Format the entries as a numbered list, beginning with the one that contains "[Commune de Campagnac] (27, 19)" and running through the one that contains "Conseil municipal (48, 2237)", with both of those included and any blank lines left out.
───── Data records
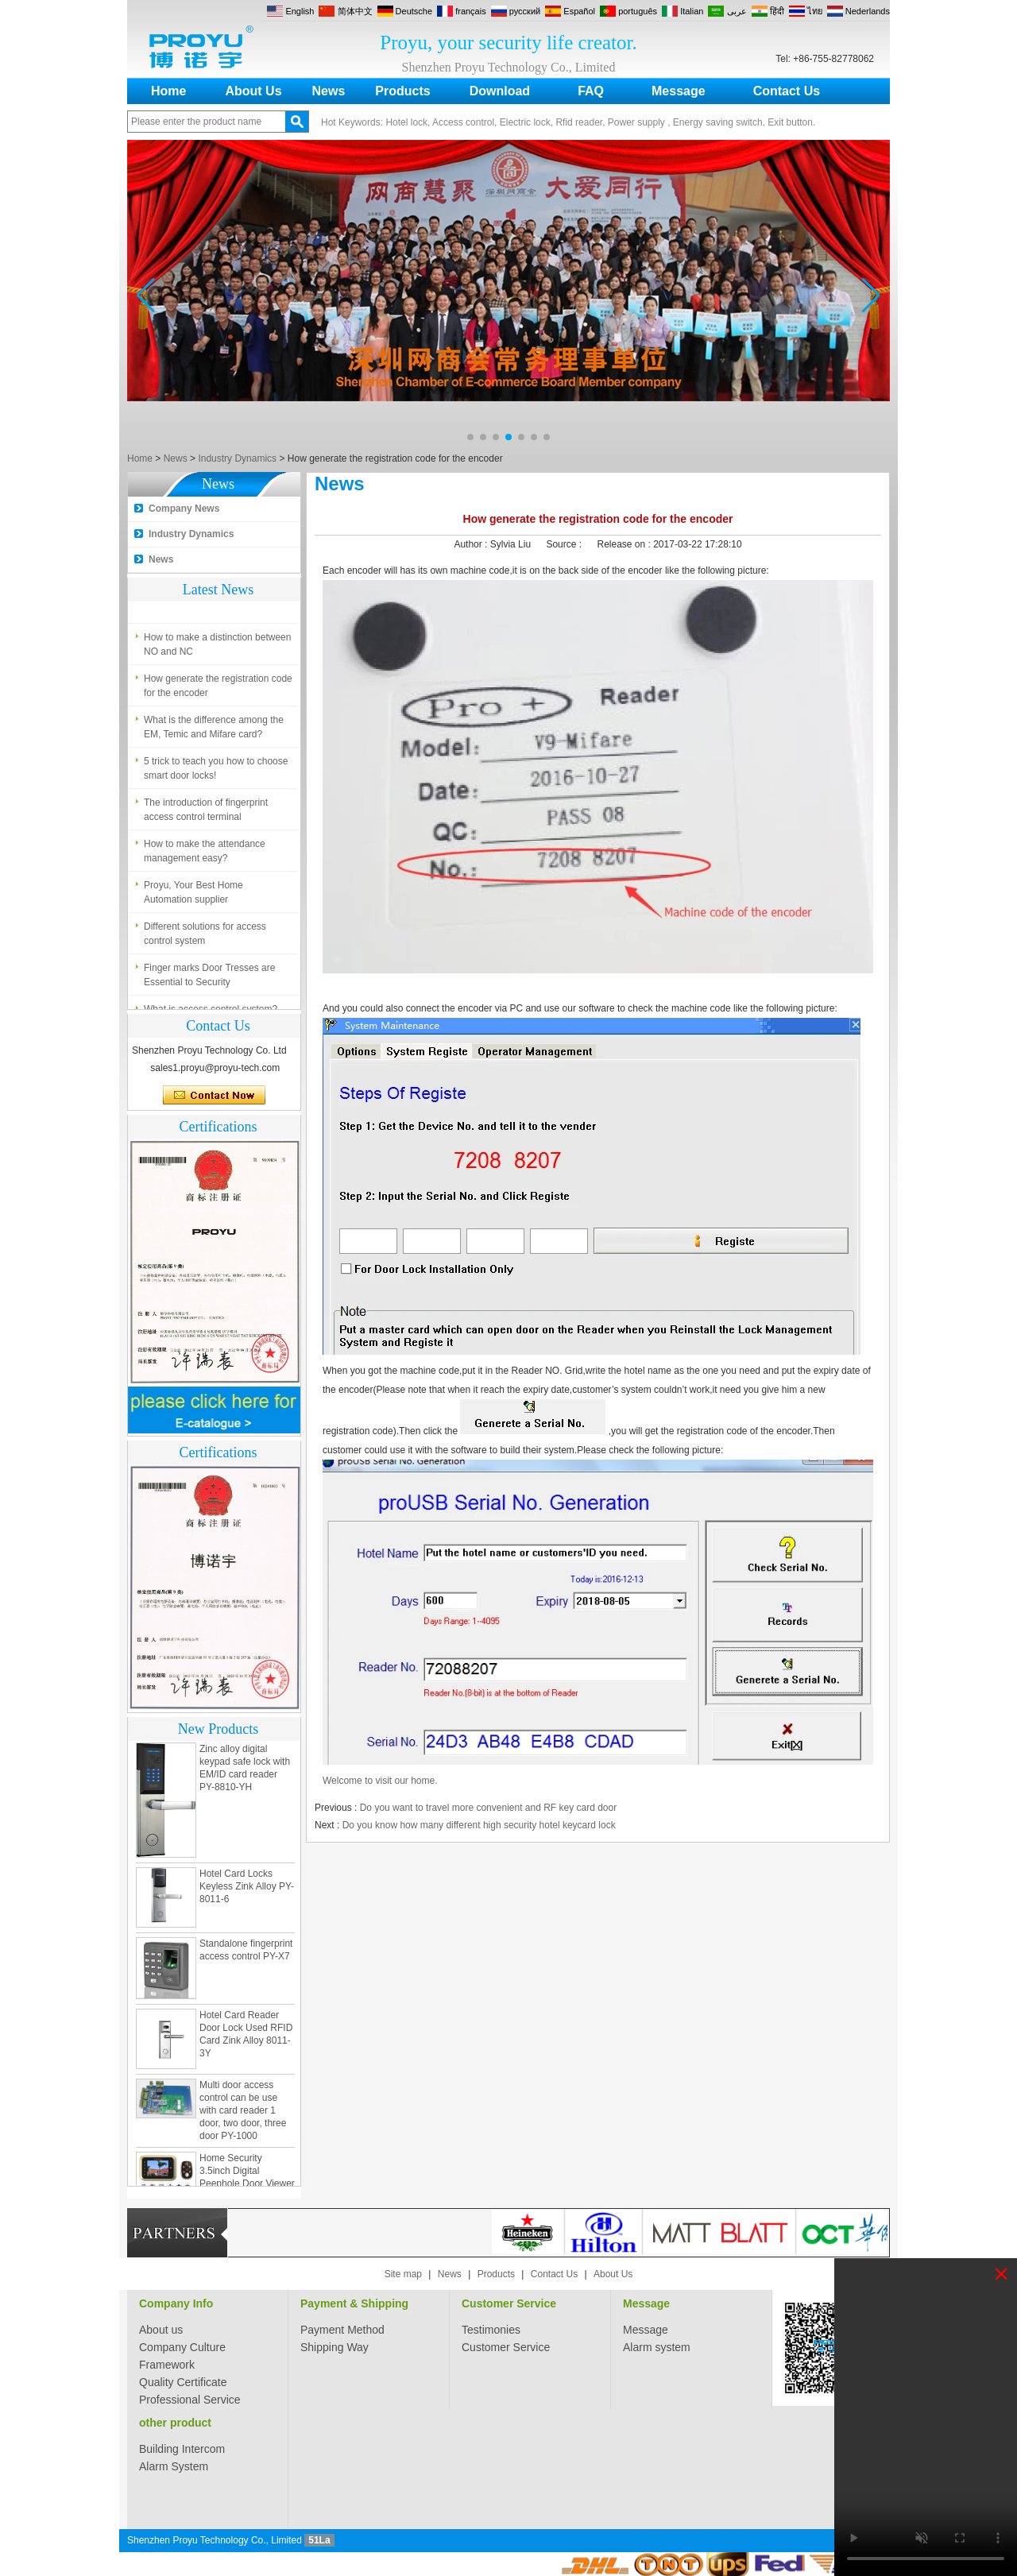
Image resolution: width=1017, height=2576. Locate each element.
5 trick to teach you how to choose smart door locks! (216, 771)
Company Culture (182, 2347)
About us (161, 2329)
──────────
───── Data records
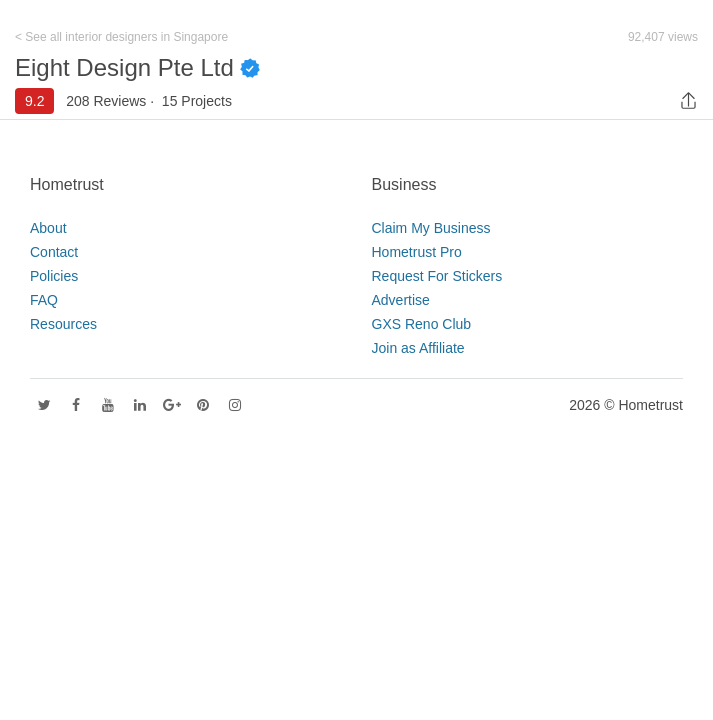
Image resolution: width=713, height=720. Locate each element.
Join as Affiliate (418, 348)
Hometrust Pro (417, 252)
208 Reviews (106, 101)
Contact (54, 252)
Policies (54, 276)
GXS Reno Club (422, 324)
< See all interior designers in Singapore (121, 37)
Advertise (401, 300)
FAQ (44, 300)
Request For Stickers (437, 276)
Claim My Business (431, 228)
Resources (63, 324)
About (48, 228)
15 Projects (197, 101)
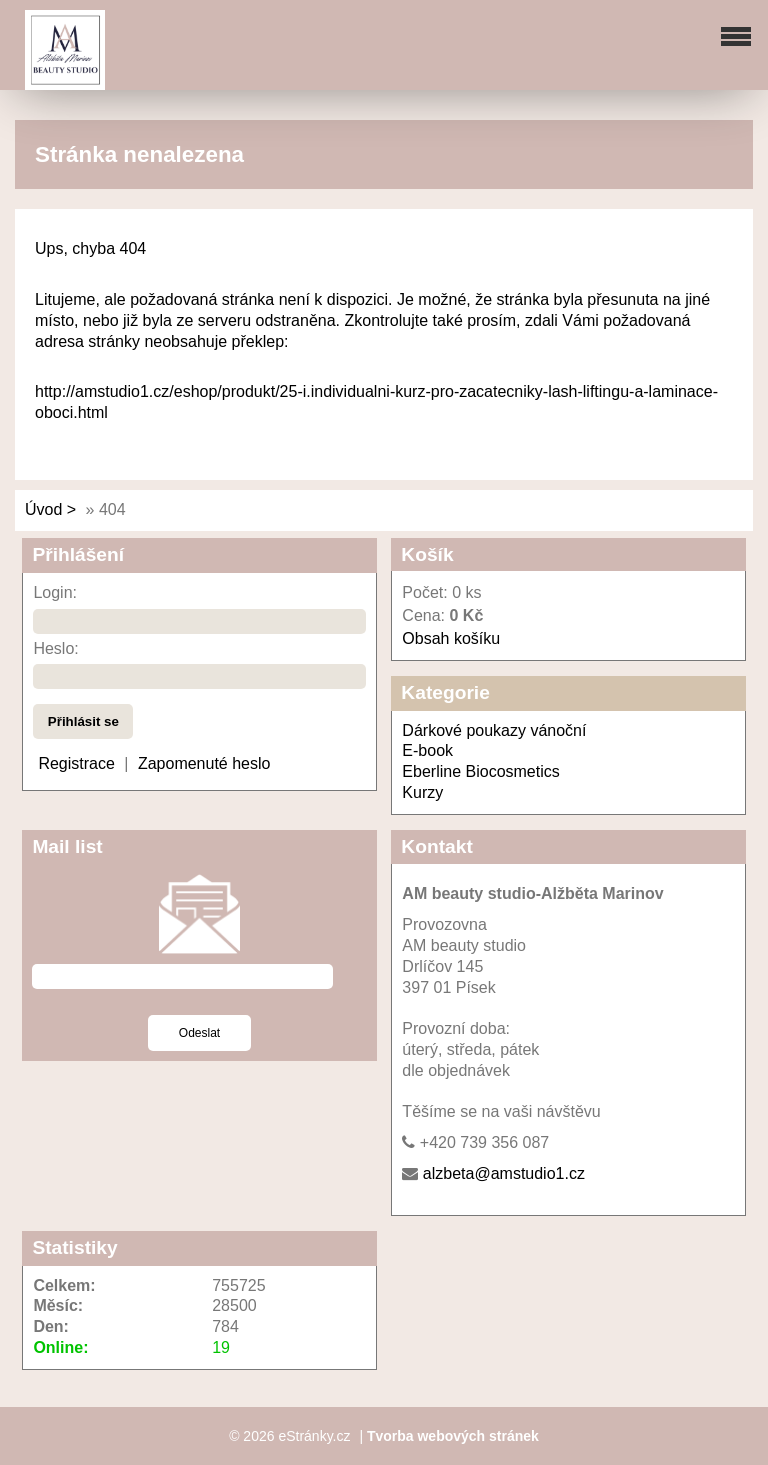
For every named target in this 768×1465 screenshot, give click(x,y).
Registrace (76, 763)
──────────
───── Data records
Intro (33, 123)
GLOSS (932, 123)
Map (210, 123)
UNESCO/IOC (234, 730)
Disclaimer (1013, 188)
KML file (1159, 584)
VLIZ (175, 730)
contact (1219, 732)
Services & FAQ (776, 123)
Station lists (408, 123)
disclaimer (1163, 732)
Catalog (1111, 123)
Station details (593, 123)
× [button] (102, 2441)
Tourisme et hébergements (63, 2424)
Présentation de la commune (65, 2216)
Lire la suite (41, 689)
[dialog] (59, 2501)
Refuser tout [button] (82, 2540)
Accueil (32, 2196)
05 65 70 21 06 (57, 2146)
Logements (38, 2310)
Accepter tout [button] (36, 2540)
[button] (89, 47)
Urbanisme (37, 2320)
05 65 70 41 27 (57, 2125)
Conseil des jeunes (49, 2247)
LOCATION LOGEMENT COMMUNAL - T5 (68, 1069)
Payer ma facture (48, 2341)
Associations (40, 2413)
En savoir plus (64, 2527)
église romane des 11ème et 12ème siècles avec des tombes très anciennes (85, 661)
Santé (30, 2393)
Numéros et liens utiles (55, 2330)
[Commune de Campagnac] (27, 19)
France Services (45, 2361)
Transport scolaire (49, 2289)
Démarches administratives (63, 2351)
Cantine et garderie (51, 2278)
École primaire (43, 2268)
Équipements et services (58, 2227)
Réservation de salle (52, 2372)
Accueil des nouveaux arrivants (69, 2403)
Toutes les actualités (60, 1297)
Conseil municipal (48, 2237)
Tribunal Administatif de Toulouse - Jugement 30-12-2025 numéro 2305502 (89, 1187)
──────────
* [Exercise result]
1. [Commune de Campagnac] (27, 19)
2. France Services (45, 2361)
3. Transport scolaire (49, 2289)
4. Démarches administratives (63, 2351)
5. Cantine et garderie (51, 2278)
6. École primaire (43, 2268)
7. Équipements et services (58, 2227)
8. Réservation de salle (52, 2372)
9. Accueil des nouveaux arrivants (69, 2403)
10. Toutes les actualités (60, 1297)
11. Conseil municipal (48, 2237)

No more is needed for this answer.